WORK INSTRUCTIONS:
[a] Name every kind of employee movement listed in the heading of subsection A of the bonus plan excerpt.
[b] Extend the bonus plan excerpt past its final sentence, keeping its section layout and formal tone.
** start of GIVEN PASSAGE **
VII. Change in Status During the Plan Year

     A.   New Hire, Transfer, Promotion, Demotion

          A newly hired employee or an employee transferred, promoted, or
          demoted during the Plan Year to a position qualifying for
          participation (or leaving the participating class) may accrue (subject
          to discretion of the Committee) a pro rata Accrued Bonus based on the
          percentage of the Plan Year (actual weeks/full year times a full year
          award amount for that position) the employee is in each participating
          position.

     B.   Discharge

          An employee discharged during the Plan Year shall not be eligible for
          an Accrued Bonus, even though his or her service arrangement or
          contract extends past year-end, unless the Committee determines that
          the conditions of the termination indicate that a prorated Accrued
          Bonus is appropriate. The Committee shall have full and final
          authority in making such a determination.

     C.   Resignation

          An employee who resigns during the Plan Year to accept employment
          elsewhere (including self-employment) will not be eligible for an
          Accrued Bonus.
** end of GIVEN PASSAGE **
** start of INFORMATION SHOWN **
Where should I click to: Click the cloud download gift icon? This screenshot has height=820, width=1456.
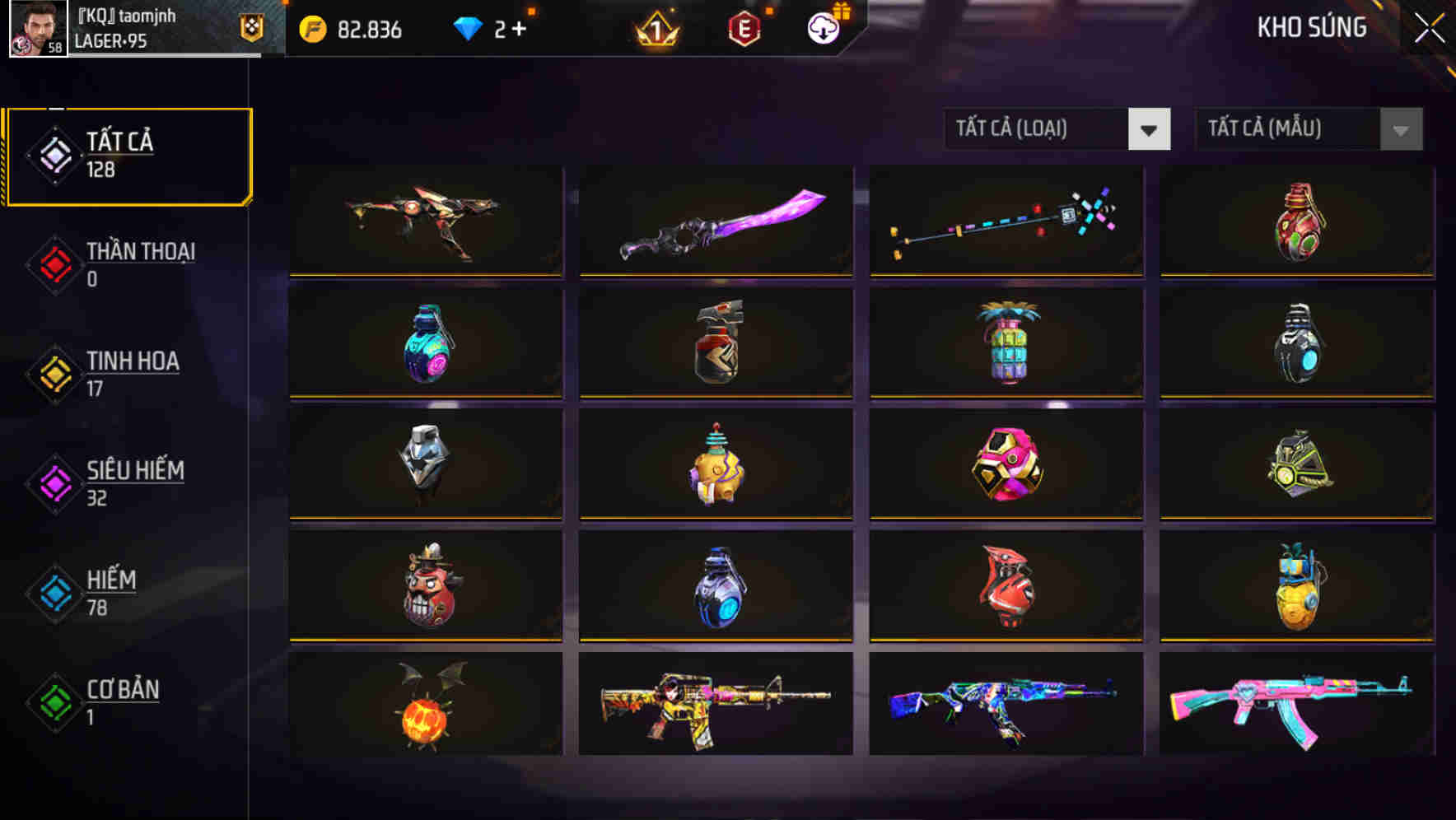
** end of INFORMATION SHOWN **
TASK-BY-TASK OUTPUTS:
[a]
New hire
Transfer
Promotion
Demotion

[b]
     D.   Death, Disability, Retirement

          If a Participant's employment is terminated during a Plan Year by
          reason of death, disability, or normal or early retirement under the
          Company's retirement plan, a tentative Accrued Bonus will be
          calculated as if the Participant had remained employed as of the end
          of the Plan Year. The final Accrued Bonus will be calculated by
          multiplying the tentative Accrued Bonus by a proration factor. The
          proration factor will be equal to the number of full weeks of
          employment during the Plan Year divided by fifty-two.

          Each employee may name any beneficiary or beneficiaries (who may be
          named contingently or successively) to whom any benefit under this
          Plan is to be paid in case of the employee's death.

          Each such designation shall revoke all prior designations by the
          employee, shall be in the form prescribed by the Committee, and shall
          be effective only when filed by the employee in writing with the
          Committee during his or her lifetime.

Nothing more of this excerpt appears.